One of the weirdest stories last month, was the one about JournalSpace losing its data and then just plain calling its quits because the inability to recover that lost data. There’s an endless discussion going on at Slashdot and at MetaFilter1. The moral of the story is to properly backup your SQL data: most databases come with excellent tools to dump your data to text, binary or whatever format your prefer. And while you backup, always ensure that a database dump goes off-location, in case a fire breaks out in your server room.
I’ve mentioned this before but I generally keep sources all together, organized by programming language and highly tagged by date and such. Every 6 months, I make a quick inventory and make the proper backups if needed. I never use my source control/revision as a backup means: that’s not the point of a revision control system2. In the years of moving sources off computers and loading them back on new ones, I’ve lost a couple of sources. From all the sources I lost, I regret losing the PHP-based Scr*bble/WordPlay server. Well, actually, I have a bare snapshot of the sources but they are incomplete and I can’t do anything with it. To make it worst, back in 2001 or 2002, I forgot to export and dump the data definition and data. Where things went wrong was that the specific sources and data were stored on completely different locations (I developed on both Caldera OpenLinux and Windows 2000). What happened in my case was that I thought that all the sources were on OpenLinux but that the actual ones were stored on the Windows 2000 computer. I recognized this, of course, after I had formatted the Windows 2000 computer3.

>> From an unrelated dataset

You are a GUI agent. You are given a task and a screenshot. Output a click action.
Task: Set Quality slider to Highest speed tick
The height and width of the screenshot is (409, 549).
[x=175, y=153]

We humans are extremely good in storing stuff in our brains, but we tend to only remember those crucial things after disaster has struck.
1 JournalSpace’s official report is right here. 01/18/09: JournalSpace’s official report is gone. It looks like the domainname was sold to a third party.
2 A source control system is only for saving your sorry ass when you made an error in one of your versions of your software so that you can revert your stupid sorry ass-changes and start over again. Sure you can use it as a backup means (CVS historical data can be moved to different computers easily, for example) but if you thought it to be there for disaster-recovery reasons, you’re mistaking.
3 Sidenote: this was on the MyNote 930. That computer had a full history of whereabouts too, and was eventually passed on to the local recycling plant.